Dario se pasó los dedos por los cansados párpados.
—¿Se refiere a Elinor Wardes? Pero si desde que se casó se convirtió en mi enemiga…
—Los dos se alimentaban de la misma fuente —suspiró la generala—. Desde que es la mujer legítima de Wardes y no la amante, todo ha cambiado.
—¿Qué quiere de mí? La escucho —repuso Dario con fingida indiferencia.
—¿Cómo voy a saberlo yo, doctor? ¿Cómo? Vaya a verla. Es una mujer de una inteligencia excepcional. Debo confesar que muchas de las dudas que tenía respecto a ella cuando formaba parte de mi familia se han disipado. Reconozco sus cualidades. La mujer de Wardes, ¡quién lo diría! ¿Y sabe que es ella quien lo dirige todo, porque Wardes está cada vez peor? Sigue tratamiento en Suiza durante períodos muy largos. No se ocupa de nada. Por desgracia, de vez en cuando recupera la ambición. Quiere demostrar que sigue siendo él, el gran Wardes, y entonces actúa de tal manera que luego la pobre Elinor se las ve y se las desea para arreglar los desaguisados que perpetra.
—Pero… ¡esa intimidad entre ustedes dos resulta realmente enternecedora! Creo recordar cierta antipatía…

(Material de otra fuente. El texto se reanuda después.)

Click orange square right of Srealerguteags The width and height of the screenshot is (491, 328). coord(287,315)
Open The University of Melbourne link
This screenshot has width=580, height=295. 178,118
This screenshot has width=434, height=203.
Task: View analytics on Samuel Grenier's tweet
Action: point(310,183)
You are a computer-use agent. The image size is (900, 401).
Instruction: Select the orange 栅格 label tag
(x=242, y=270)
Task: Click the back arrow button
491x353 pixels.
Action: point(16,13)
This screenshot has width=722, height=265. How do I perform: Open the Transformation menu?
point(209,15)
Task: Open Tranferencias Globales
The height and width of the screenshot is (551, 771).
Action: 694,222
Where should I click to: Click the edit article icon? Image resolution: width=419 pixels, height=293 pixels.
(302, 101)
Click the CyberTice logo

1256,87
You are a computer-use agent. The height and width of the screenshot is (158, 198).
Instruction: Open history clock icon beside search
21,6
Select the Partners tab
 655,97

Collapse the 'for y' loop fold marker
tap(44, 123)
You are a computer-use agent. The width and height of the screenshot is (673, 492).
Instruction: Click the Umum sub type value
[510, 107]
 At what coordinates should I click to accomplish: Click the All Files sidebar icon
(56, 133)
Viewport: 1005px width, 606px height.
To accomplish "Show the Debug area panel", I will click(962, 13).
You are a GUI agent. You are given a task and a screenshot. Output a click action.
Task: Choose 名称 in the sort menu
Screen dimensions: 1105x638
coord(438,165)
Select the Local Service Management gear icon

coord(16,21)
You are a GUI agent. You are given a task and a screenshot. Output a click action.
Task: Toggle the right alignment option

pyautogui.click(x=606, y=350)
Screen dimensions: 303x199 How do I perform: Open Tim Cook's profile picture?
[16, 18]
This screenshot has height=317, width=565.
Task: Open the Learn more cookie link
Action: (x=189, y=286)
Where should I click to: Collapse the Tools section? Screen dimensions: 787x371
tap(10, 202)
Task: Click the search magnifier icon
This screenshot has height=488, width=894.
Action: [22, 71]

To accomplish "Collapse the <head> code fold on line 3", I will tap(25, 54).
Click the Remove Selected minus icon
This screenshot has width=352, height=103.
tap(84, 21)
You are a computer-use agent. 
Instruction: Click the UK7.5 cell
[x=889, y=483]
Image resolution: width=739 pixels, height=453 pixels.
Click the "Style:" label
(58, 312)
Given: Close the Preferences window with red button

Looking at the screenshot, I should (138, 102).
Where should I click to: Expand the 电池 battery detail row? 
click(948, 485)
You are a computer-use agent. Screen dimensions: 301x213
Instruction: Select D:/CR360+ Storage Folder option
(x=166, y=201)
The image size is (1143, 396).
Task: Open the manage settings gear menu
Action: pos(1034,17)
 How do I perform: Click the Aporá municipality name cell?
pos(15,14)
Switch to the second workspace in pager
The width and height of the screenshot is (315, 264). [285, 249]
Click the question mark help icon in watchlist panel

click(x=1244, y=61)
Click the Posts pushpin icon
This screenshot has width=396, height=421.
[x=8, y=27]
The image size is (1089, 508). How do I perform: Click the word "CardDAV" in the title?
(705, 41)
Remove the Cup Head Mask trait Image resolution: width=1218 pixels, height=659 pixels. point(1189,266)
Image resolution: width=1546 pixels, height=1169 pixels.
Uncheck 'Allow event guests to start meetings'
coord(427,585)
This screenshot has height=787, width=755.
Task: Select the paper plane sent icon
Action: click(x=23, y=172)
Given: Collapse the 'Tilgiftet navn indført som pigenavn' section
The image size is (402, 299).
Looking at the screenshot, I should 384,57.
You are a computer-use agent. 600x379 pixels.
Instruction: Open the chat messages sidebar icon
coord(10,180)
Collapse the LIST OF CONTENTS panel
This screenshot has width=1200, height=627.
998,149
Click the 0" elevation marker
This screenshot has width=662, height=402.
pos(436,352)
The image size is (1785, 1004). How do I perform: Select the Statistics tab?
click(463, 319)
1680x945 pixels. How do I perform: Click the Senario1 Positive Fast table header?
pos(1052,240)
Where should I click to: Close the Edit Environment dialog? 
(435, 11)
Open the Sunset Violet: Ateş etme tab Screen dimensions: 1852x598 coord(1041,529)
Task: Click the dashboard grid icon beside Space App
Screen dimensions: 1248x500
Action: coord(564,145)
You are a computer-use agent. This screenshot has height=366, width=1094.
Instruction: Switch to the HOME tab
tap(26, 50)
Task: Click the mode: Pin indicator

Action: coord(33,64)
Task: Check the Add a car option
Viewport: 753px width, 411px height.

—Se trataba de mi querido Mitenka. Ahora mi hijo está casado y tengo dos nietos preciosos. Entre Elinor y yo ya no se interponen las cuestiones de sentimientos, de celos maternos. De forma ocasional nos hacemos favores. Yo soy una mujer humilde pero trabajadora. ¿Qué me cuesta reconciliar a dos viejos amigos, o mediar en una negociación delicada? Elinor ha oído hablar del asunto. Me ha requerido en diversas ocasiones, la primera en el momento de casarse. Sí, trabajadora y honrada, ésa es mi bien ganada fama. Soy una pobre viuda. No paro de trabajar pese a la edad, pese a la enfermedad —se quejó llevándose las manos a la garganta con un suspiro ronco—. Estos ataques de asma me están matando. Un día vendré a verlo como paciente. Pero ya no practica la medicina general, ¿verdad? Entonces, hasta pronto, mi querido doctor. Y su mujer, ¿sigue bien? ¿Y su hijo? ¿Cuántos? ¿Dieciséis años ya? ¡Cómo pasa el tiempo, Dios mío! ¡Ay, los hijos! ¡Nuestra cruz y nuestro consuelo aquí abajo!